### WHAT IS EXPECTED
Word for word, restate the lines of the data below between those holding "This screenshot has height=599, width=551." and "Given: Show 全部 extensions filter", inclusive; pictures do not belong in the copy.

*** Opening RECORDS PROVIDED ***

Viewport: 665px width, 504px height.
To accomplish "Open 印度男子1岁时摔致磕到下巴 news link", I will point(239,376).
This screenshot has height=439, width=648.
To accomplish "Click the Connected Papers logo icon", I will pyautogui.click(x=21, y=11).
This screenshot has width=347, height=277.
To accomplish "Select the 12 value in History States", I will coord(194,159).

*** Closing RECORDS PROVIDED ***
*** Opening RECORDS PROVIDED ***

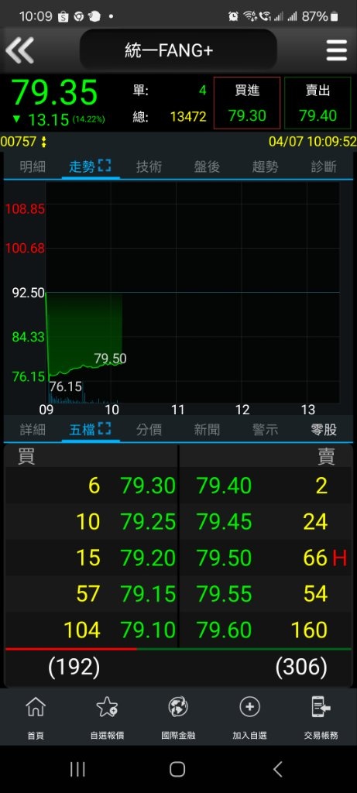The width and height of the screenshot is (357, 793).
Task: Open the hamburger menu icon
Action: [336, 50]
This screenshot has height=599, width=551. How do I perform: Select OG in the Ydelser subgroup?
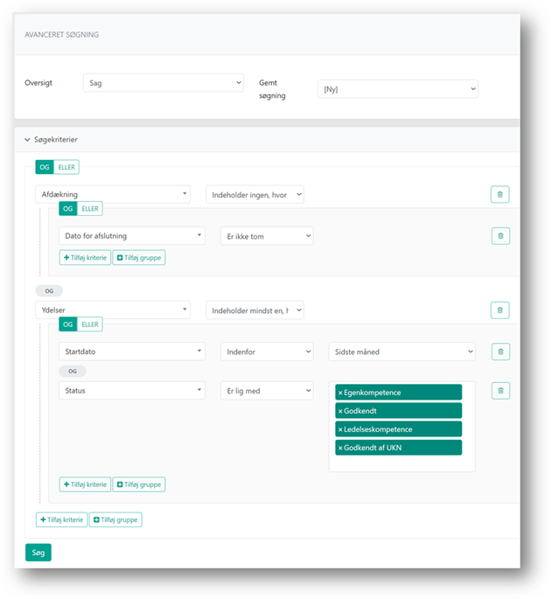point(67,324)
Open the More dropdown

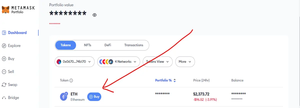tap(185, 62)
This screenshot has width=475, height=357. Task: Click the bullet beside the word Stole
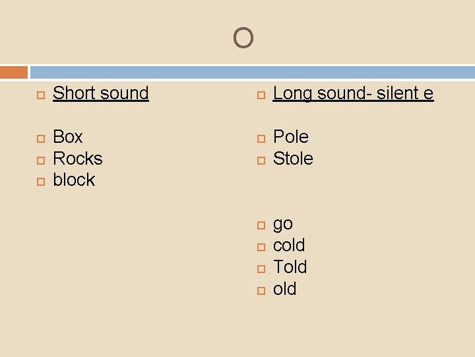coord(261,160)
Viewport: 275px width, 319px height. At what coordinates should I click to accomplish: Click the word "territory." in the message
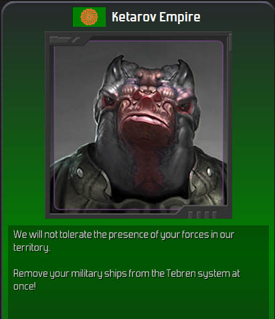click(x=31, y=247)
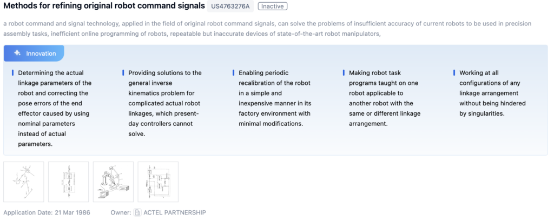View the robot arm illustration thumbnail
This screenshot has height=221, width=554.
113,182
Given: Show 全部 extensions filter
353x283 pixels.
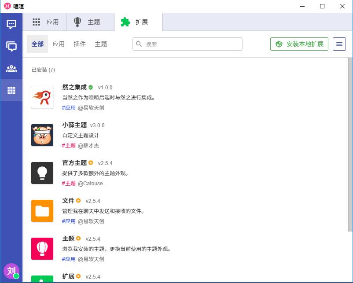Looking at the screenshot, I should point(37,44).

*** Closing RECORDS PROVIDED ***

### TASK OUTPUT
This screenshot has height=599, width=551. How do I perform: Select OG in the Ydelser subgroup?
point(67,324)
Open the More dropdown

tap(185, 62)
This screenshot has width=475, height=357. Task: Click the bullet beside the word Stole
coord(261,160)
Viewport: 275px width, 319px height. At what coordinates should I click to accomplish: Click the word "territory." in the message
click(x=31, y=247)
View the robot arm illustration thumbnail
This screenshot has height=221, width=554.
113,182
Given: Show 全部 extensions filter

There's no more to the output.